Task statement:
What lines below include the word "avril"? Copy each one.
☆ ☆ ☆ ☆ ☆
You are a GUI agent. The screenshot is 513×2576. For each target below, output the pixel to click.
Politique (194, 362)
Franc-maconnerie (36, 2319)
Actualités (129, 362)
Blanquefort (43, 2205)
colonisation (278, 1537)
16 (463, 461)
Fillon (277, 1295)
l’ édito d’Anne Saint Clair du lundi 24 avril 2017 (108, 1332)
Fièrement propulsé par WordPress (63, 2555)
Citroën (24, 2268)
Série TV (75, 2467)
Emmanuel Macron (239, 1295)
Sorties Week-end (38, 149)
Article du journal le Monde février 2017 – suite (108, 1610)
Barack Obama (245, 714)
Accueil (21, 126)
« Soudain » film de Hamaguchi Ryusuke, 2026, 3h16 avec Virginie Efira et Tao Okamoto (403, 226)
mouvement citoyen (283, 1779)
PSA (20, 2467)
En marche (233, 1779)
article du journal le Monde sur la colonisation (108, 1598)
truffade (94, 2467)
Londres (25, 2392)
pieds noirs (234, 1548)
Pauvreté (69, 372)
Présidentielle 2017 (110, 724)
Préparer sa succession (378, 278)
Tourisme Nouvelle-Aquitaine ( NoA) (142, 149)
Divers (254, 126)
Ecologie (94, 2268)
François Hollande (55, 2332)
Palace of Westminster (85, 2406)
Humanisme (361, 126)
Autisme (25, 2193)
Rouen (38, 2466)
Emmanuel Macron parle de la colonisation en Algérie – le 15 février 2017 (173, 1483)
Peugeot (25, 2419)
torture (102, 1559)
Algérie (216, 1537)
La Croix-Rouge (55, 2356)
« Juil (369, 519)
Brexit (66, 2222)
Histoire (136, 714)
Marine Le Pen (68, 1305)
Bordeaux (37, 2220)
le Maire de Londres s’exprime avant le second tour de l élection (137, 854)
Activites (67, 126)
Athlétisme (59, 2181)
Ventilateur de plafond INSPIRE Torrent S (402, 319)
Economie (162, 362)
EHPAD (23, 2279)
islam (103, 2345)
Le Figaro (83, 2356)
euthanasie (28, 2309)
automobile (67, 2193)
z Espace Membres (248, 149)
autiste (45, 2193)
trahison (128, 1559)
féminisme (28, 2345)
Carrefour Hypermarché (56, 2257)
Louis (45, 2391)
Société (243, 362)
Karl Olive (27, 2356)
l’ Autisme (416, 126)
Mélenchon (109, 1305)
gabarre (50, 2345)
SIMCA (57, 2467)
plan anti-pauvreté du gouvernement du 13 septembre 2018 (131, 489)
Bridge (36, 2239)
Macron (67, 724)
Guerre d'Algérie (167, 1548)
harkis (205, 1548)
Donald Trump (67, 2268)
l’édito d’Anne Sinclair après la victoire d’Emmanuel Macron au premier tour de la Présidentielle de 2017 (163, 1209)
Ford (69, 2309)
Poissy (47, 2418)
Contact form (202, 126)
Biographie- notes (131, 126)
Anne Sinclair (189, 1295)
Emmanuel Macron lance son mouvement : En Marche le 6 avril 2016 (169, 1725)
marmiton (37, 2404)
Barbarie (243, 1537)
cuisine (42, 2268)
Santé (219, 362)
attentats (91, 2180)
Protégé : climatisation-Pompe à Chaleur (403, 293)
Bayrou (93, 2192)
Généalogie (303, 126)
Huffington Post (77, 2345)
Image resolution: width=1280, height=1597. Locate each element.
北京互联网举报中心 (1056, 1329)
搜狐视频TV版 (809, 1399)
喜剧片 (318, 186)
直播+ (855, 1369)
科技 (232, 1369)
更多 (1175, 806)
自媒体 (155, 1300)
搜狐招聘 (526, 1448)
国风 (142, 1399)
☆ ☆ ☆ ☆ ☆
Answer box:
l’ édito d’Anne Saint Clair du lundi 24 avril 2017 (108, 1332)
Emmanuel Macron lance son mouvement : En Marche le 6 avril 2016 (169, 1725)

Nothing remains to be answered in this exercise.